═════ GIVEN DATA

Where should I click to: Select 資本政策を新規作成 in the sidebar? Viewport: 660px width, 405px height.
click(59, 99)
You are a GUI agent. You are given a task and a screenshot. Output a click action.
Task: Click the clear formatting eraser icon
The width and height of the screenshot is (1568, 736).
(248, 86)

══════════
═════ GIVEN DATA

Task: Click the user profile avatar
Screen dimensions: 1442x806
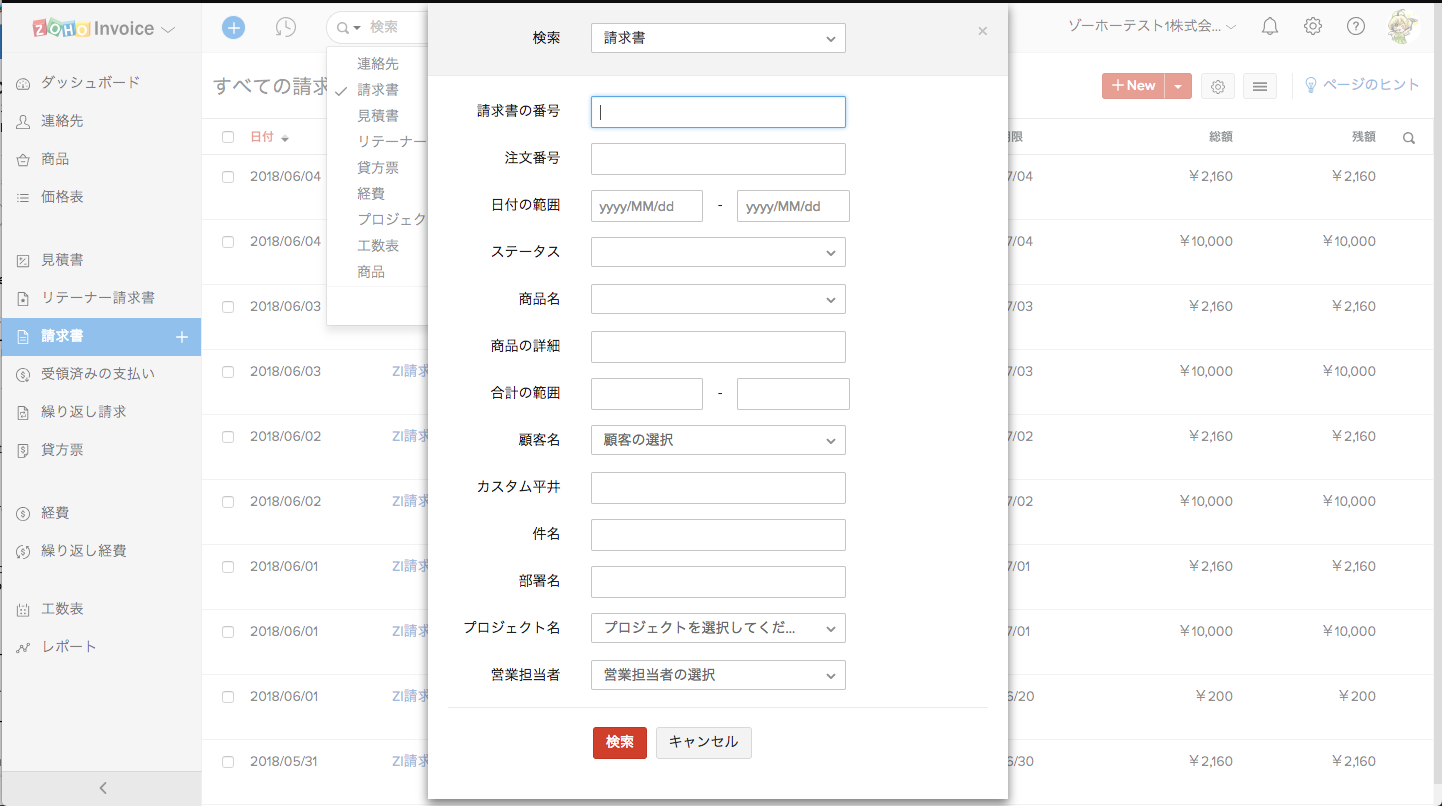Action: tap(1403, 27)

══════════

PROMPT: Copy range, inclusive: the line holding "Where should I" to the line holding "Task: Click the clear formatting eraser icon". Reproduce exactly those lines of the records above and no others.

EXERCISE RESPONSE:
Where should I click to: Select 資本政策を新規作成 in the sidebar? Viewport: 660px width, 405px height.
click(59, 99)
You are a GUI agent. You are given a task and a screenshot. Output a click action.
Task: Click the clear formatting eraser icon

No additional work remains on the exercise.